As advocates for children and youth in healthcare, child life specialists who work in the United States should be aware of gender-affirming healthcare laws that may impact the patients and families that we serve. While this resource is specific to the United States, it is recommended that child life professionals in other countries remain aware of the healthcare laws related to gender-affirming care in their countries as well. There are approximately 300,000 youth between the ages of 13 and 17 who identify as transgender in the United States (Herman et al., 2022). Many youths who identify as transgender experience gender dysphoria, which is a term used to describe a marked incongruence between one’s experienced or expressed gender and the gender they were assigned at birth.

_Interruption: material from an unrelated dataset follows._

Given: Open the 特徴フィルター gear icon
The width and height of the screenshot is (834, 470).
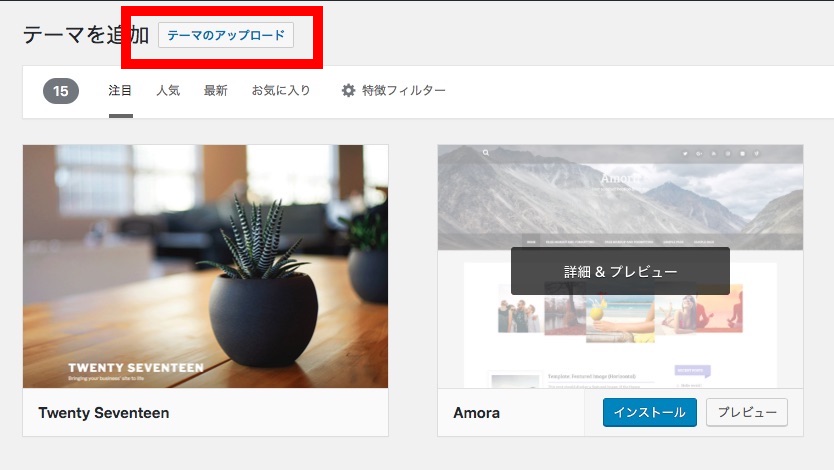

According to the DSM-5-TR, gender dysphoria should have a duration of 6 months or more prior to diagnosis (American Psychiatric Association, 2022).
Many people with gender dysphoria or distress related to gender seek gender-affirming healthcare, which includes both medical and non-medical interventions. Non-medical interventions are considered social transition, and may include choice of name, pronouns, clothing and hairstyle that correspond with the youth’s identified gender. Medical interventions for youth may include puberty blockers to suppress pubertal body changes for the assigned birth gender and the provision of hormones to promote gender-affirming puberty (The Trevor Project, 2020). All major medical associations support gender-affirming care, including the American Academy of Pediatrics, the American Psychological Association, and the American Academy of Child and Adolescent Psychiatry (Logan, 2024).
Research has shown that youth who identify as transgender or gender diverse experience more mental health concerns, including depression, anxiety, suicidal ideation and self-harm than their cisgender peers. On the other hand, youth who identify as gender diverse and have access to gender-affirming healthcare report less depression and anxiety (Abreu et al., 2022). Parents or caregivers have expressed concern for the mental health of youth who identify as gender diverse if they are denied gender-affirming healthcare. In a study conducted by Abreu et al. (2022), the parent of a 10-year-old child who is gender-nonconforming stated, “By denying gender-affirming healthcare to transgender youth, you are directly responsible for the increase in suicide attempts and completions.” Furthermore, the parent of a 17-year-old transmasculine teenager discussed the effects of her parental rights being taken away by the passage of one of these laws: “By removing my right to provide him with medical services that help resolve the dysphoria, he has now begun struggling again with his eating disorder” (Abreu et al., 2022). Medical providers have expressed worry about the mental and physical health of youth who identify as gender diverse if denied access to gender-affirming care. One provider from Massachusetts stated, “I fear it would lead to increased suicide attempts and completed suicides as well as a search for illegal means of getting the medications which are a normal, evidence-based part of healthcare for trans youth” (Hughes et al., 2021). The public debate about gender-affirming care also leads to an increase in minority stress among transgender and gender diverse youth, which can further worsen mental health outcomes (Logan, 2024).
As advocates for the mental health of children and youth, both within and outside of the healthcare setting, child life specialists should remain cognizant of laws, both local and national, that can have an impact on mental health. Legislation seeking to ban, or limit, gender-affirming care is one such area that child life specialists should remain aware of and advocate for medical care that is in the best interest of the mental health of the children and youth that they serve.